別れが苦手だ。いや、別れが苦手じゃない人なんていないと思う。けれど敢えてそう書くぐらい、殊更自分は別れというものに人一倍傷つきやすい人間なのではないかと自覚している。逆を言えば、それほど一人一人との人間関係に執着や縁、そして情を強く抱いてしまうからだと思う。

ある程度ドライに生きることを覚え、昔に比べると器用になったはずだけど、やっぱり真摯に人に向き合うということへの夢、そしてその苦しさを意識させられる瞬間は突然降って来る。今自分はそこで悩みながら、過去に色々そうした面で経験した苦くて切ない記憶の数々を思い出す。今日はそれらを振り返りながら、自分の本当の気持ちについて考えてみようと思った。

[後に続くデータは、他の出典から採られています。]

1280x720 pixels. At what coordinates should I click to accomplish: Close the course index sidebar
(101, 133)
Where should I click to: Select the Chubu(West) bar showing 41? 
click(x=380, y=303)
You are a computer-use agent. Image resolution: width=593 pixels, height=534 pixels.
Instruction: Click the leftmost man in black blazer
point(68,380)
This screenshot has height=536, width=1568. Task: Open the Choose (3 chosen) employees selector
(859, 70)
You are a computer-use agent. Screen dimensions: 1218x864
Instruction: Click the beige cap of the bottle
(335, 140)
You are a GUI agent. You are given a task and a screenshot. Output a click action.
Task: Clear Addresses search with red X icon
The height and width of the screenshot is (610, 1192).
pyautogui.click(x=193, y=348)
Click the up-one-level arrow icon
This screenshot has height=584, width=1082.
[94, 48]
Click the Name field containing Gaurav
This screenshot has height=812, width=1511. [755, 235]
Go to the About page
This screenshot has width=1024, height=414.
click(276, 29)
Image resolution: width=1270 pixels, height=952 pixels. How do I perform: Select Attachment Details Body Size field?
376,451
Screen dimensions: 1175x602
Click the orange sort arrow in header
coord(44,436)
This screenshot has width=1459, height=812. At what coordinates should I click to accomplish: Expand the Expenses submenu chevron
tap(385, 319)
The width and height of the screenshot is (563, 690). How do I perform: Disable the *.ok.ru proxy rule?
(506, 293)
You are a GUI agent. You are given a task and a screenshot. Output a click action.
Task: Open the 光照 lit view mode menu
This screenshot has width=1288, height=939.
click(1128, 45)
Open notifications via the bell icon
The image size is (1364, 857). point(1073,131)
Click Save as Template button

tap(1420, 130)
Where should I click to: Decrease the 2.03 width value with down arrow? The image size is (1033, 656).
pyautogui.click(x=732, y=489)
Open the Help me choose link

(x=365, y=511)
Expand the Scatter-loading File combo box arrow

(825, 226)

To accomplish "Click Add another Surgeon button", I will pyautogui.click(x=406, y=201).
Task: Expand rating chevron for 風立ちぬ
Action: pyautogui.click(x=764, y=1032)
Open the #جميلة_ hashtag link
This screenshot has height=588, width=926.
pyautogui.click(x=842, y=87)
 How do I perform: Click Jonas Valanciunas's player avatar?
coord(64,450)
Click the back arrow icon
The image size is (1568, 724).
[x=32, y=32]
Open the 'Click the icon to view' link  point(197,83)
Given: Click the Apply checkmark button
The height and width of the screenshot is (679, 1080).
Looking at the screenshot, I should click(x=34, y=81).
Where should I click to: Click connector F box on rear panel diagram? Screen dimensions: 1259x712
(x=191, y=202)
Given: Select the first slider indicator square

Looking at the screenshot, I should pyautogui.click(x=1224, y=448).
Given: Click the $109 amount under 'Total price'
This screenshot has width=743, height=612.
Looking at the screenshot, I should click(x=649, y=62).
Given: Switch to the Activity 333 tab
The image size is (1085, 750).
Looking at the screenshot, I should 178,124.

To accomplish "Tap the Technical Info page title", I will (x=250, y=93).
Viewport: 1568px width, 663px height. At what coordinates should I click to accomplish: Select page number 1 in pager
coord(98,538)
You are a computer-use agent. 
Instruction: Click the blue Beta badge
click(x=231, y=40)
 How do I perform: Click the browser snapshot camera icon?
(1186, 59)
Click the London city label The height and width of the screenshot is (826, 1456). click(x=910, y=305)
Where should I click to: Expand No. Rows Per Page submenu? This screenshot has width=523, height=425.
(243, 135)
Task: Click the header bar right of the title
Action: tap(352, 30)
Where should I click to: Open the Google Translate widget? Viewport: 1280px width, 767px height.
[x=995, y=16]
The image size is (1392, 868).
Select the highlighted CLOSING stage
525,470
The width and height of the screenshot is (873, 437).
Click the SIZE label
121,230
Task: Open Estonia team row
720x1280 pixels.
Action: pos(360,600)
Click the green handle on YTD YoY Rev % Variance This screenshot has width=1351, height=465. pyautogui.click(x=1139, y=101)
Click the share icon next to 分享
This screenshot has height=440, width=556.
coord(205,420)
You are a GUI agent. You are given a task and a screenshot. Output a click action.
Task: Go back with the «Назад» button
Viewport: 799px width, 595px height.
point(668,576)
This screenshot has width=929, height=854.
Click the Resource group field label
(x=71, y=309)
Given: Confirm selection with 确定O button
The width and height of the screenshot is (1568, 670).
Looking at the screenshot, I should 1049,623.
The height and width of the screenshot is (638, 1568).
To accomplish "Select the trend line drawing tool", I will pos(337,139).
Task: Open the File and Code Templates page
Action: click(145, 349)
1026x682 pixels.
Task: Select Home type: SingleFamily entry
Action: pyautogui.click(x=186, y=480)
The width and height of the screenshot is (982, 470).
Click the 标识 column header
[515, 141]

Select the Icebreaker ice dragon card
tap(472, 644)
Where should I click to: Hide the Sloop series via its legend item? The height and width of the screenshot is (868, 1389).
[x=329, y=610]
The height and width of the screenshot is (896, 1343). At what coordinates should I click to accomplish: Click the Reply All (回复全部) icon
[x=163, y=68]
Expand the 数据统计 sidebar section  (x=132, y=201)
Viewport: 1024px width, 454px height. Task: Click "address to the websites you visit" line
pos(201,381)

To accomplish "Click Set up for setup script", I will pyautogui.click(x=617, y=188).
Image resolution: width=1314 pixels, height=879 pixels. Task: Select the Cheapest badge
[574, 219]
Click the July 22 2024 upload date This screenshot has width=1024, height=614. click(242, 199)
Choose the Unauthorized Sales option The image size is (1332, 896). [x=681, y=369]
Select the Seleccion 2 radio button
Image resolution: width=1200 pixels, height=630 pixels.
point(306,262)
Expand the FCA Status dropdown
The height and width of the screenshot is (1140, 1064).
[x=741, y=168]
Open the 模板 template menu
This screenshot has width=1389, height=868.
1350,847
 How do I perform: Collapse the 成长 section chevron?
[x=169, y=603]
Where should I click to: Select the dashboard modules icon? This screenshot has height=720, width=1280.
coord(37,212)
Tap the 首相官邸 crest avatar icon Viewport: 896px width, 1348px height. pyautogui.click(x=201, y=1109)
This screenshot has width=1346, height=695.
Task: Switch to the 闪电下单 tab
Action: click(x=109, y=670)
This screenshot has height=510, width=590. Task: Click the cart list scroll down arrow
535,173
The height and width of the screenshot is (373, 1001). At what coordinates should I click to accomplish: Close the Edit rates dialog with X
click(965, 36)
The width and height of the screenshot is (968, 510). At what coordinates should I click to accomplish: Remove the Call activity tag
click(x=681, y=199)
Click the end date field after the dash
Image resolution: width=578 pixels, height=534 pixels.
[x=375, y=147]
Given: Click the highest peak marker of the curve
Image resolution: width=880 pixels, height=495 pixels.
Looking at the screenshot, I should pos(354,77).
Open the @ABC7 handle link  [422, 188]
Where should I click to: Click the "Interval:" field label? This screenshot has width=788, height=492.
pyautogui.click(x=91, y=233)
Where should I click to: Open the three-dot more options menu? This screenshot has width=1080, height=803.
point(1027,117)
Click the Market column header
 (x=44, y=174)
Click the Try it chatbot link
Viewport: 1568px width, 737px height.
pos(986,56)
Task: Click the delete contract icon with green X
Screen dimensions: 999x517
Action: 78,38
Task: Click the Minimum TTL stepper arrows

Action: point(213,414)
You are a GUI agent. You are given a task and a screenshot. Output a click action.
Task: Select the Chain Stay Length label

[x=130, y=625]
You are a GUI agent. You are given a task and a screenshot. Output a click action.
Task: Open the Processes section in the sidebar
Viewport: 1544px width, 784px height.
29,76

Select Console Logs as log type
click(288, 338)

・真摯に人に向き合って、誰かと心を交わし合う。それが夢だった。

真摯に人に向き合うこと。それがこれまでの自分の最大の長所であり、そして最大の弱点だった。真剣に人に向き合うほど、破綻した際の傷は深まるし、自分と同じほど相手は自分のことを求めてなかったことに絶望するし、わずかな場面を除いて、自分の人生においては苦しい結果を生むばかりだった。

真摯に向き合ってそれが最終的な幸せをもたらす、と夢見ていた。信じていたかった。けれどそれが悉くうまくいかなかった自分は幾度となく死と向き合う夜を過ごしたし、結果生きるために夢を手放すことにした。いつかは叶えられる日が来るかもしれないが、それには相応の強さが必要だと知ったから。一度夢を眠らせて、その間に強くなろうと。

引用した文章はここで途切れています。